Advocates for the law say taxpayers’ rights are at stake. Attorney General Horne declined to comment, but the Alliance Defending Freedom (ADF), a conservative legal group that has been co-counsel on the Arizona case released a statement. “Taxpayers should not be forced to subsidize the work of abortionists,” ADF senior counsel Steven H. Aden said in the statement. “Arizona should be free to enforce its public policy against the taxpayer funding of abortion and in favor of the best health care for women.” But Elizabeth Nash, state issues director for the Guttmacher Institute, a reproductive issues think tank, says that claim flies in the face of common sense. “It’s the ultimate anti-public health move, to kick out an organization that provides such a vital service so well, simply because there’s an ideological difference about some of the other services the organization offers,” she says. “Fund family planning and you reduce the need for abortion.”

It’s undeniable that without programs like Medicaid, which help low-income women afford contraception, the abortion rate in the country would be much higher. Over the past two decades, unintended pregnancy has increasingly been concentrated among poor women, making access to inexpensive birth control even more important for preventing abortion.

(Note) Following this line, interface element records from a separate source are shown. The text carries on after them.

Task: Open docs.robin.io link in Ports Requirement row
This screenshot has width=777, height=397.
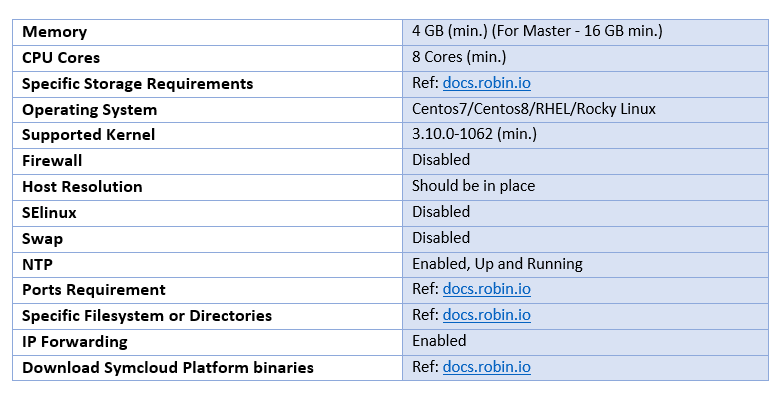Action: coord(486,289)
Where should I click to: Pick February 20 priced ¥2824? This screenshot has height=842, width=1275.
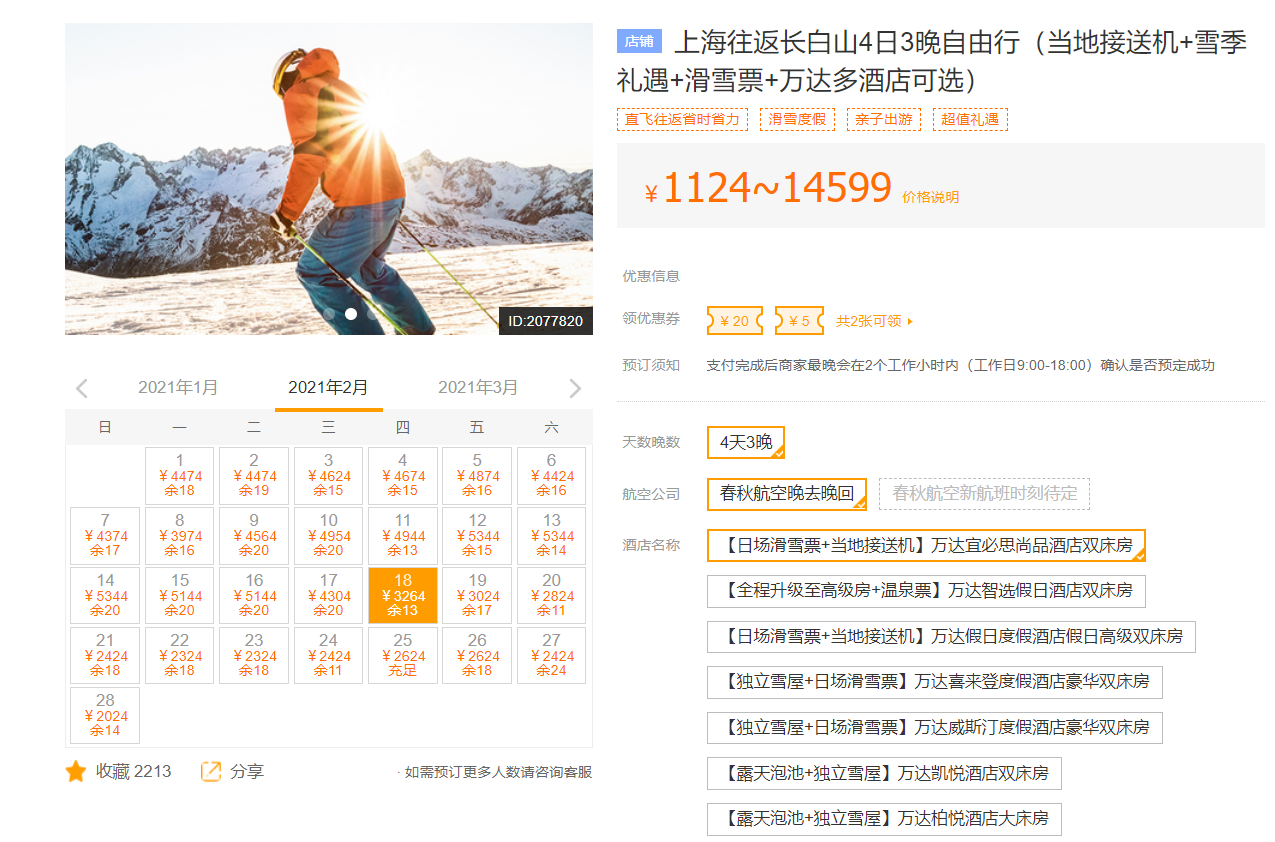pos(551,595)
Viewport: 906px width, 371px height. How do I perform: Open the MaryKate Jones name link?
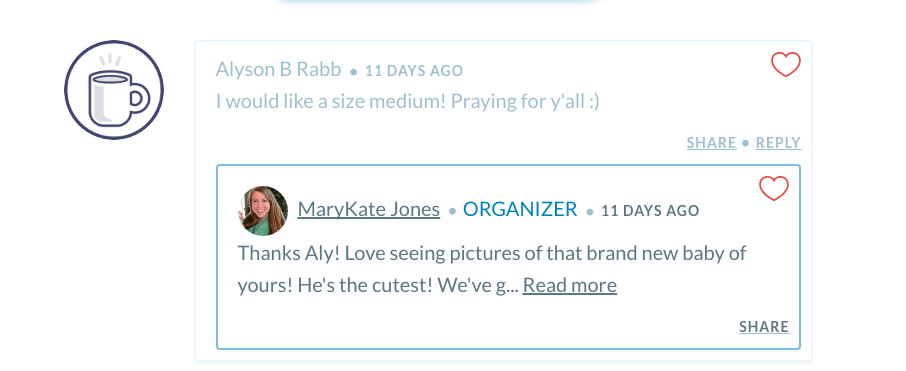pyautogui.click(x=369, y=209)
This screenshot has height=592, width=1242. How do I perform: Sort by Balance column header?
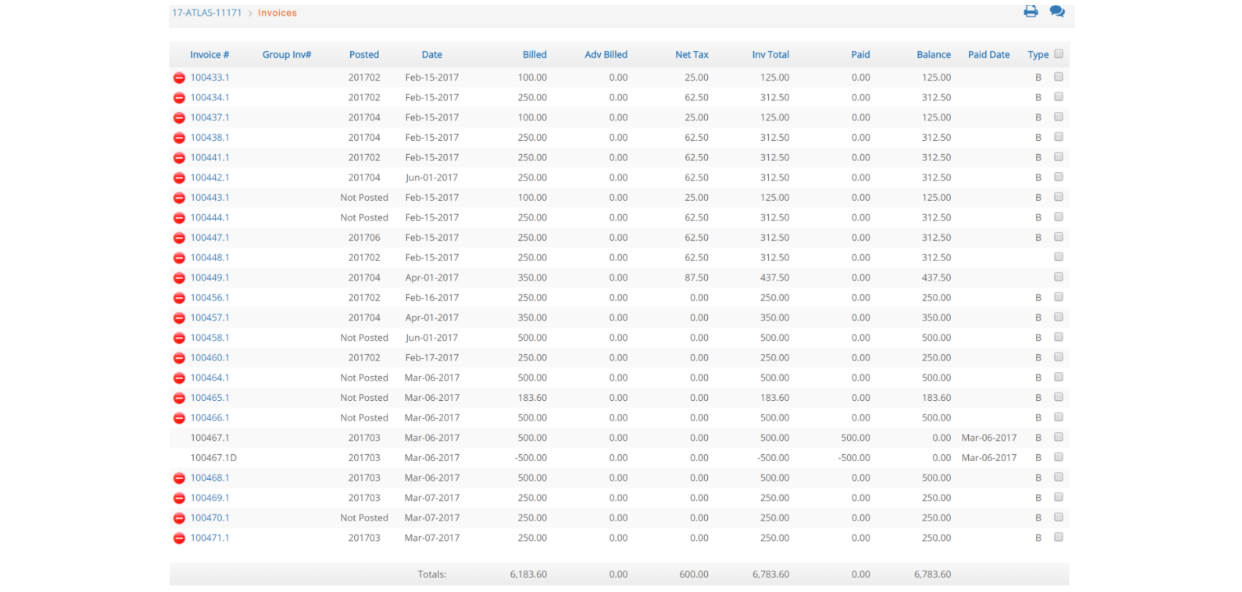(x=933, y=55)
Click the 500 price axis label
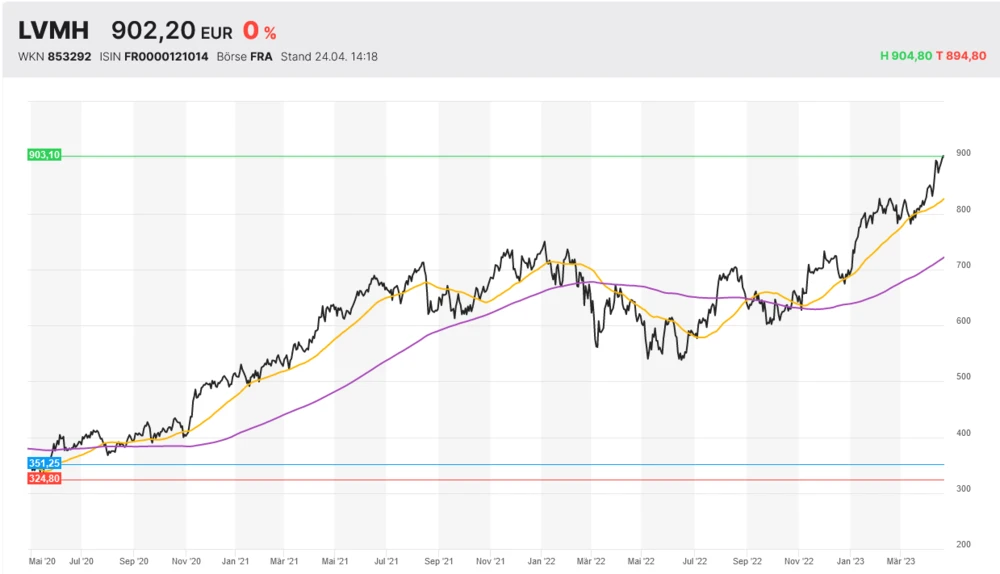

According to the Guttmacher Institute, publicly funded family planning services helped Arizona women avoid an estimated 24,400 unintended pregnancies in 2010, which would have resulted in more than 8,000 abortions.

In other words, in an attempt to prevent the government from indirectly subsidizing abortion, Arizona’s law could actually increase the number of patients in abortion providers’ clinics. “Laws like these reveal the anti-abortion rights movement for what it is,” Borgmann says. “Their goal is to be punitive and prevent access to abortion, not come up with solutions to help women make autonomous decisions about their health.”

Not all publicly funded family planning clinics also offer abortion, so the impact of the proposed law would likely be smaller than the Guttmacher estimates. The law would affect all 13 of Planned Parenthood of Arizona’s clinics, even though abortions are only available at three of the facilities, as well as any hospital, private physician, or clinic that currently takes Medicaid patients and offers abortion. About 3,000 Medicaid patients are served Planned Parenthood of Arizona every year—a number that will only increase when the Affordable Care Act’s Medicaid expansion goes into effect. Aden told the Prospect that these patients will have plenty of other options for contraception and preventive health care. But Bryan Howard, the president of Planned Parenthood of Arizona, isn’t so sure. Many providers, he points out, don’t want to take on additional Medicaid patients; rural women may have to travel long distances to find another provider; and women seek out Planned Parenthood for nonjudgmental care.

Howard also points out that taxpayer dollars are at stake in pursuing a potentially fruitless legal battle. Meanwhile, regardless of the outcome, every minute that Planned Parenthood spends fending off another restrictive law is a loss for the organization. “Why are our opponents fighting?” he says. “Is it just to drain resources? While we focus on this case, we’re not working on sex education or reproductive health services. I can’t think what else it would be, because there is not a lot to suggest that their legal strategy can win.”